- **O que fazer**
Reproduza na íntegra, sem nenhuma alteração, o artigo abaixo sobre o fone de ouvido encontrado no gabinete de Barroso.

- **Artigo**
○ ○ ○ ○ ○

Tudo começou em abril de 2016, quando foi localizado um fone de ouvido acoplado a um botão de liga/desliga e um microfone no gabinete de Barroso. Era uma segunda-feira. Por volta das 22 horas, por ordem do setor de inteligência do Supremo, um agente foi ao gabinete de Barroso. A vistoria era rotina nas salas dos ministros. Debaixo da mesa de Barroso, o carpete estava mal encaixado. O agente então foi tentar colocá-lo no lugar, quando deparou com o dispositivo, em estado precário. O agente fez o óbvio: acionou seu superior. E aí começam aquelas histórias que só acontecem na burocracia do serviço público — o chefe acionado acionou outro chefe, que por sua vez acionou um terceiro chefe. O último a ser comunicado foi Murilo Maia Herz, então secretário de segurança, escolhido pelo presidente da corte àquela altura, Ricardo Lewandowski. Hoje, ele continua trabalhando com Lewandowski. É comissionado no gabinete do ministro.

○ ○ ○ ○ ○

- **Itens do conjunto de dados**
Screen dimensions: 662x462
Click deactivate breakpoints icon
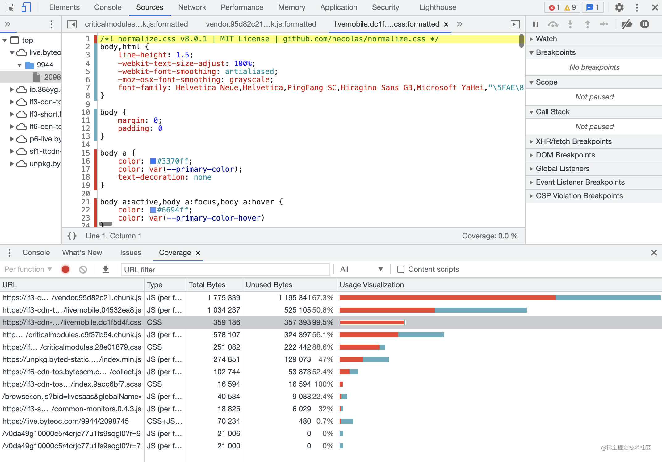tap(627, 24)
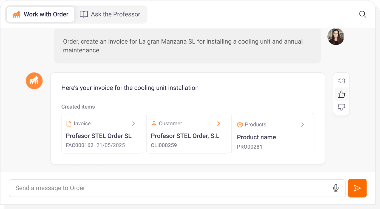Expand the Products card chevron arrow
Image resolution: width=380 pixels, height=209 pixels.
click(302, 125)
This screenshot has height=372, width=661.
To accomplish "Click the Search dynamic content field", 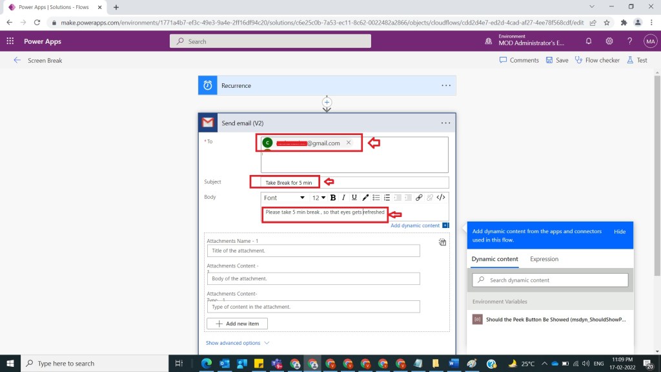I will (550, 280).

○ ○ ○ ○ ○

- **Solução da tarefa**
Tudo começou em abril de 2016, quando foi localizado um fone de ouvido acoplado a um botão de liga/desliga e um microfone no gabinete de Barroso. Era uma segunda-feira. Por volta das 22 horas, por ordem do setor de inteligência do Supremo, um agente foi ao gabinete de Barroso. A vistoria era rotina nas salas dos ministros. Debaixo da mesa de Barroso, o carpete estava mal encaixado. O agente então foi tentar colocá-lo no lugar, quando deparou com o dispositivo, em estado precário. O agente fez o óbvio: acionou seu superior. E aí começam aquelas histórias que só acontecem na burocracia do serviço público — o chefe acionado acionou outro chefe, que por sua vez acionou um terceiro chefe. O último a ser comunicado foi Murilo Maia Herz, então secretário de segurança, escolhido pelo presidente da corte àquela altura, Ricardo Lewandowski. Hoje, ele continua trabalhando com Lewandowski. É comissionado no gabinete do ministro.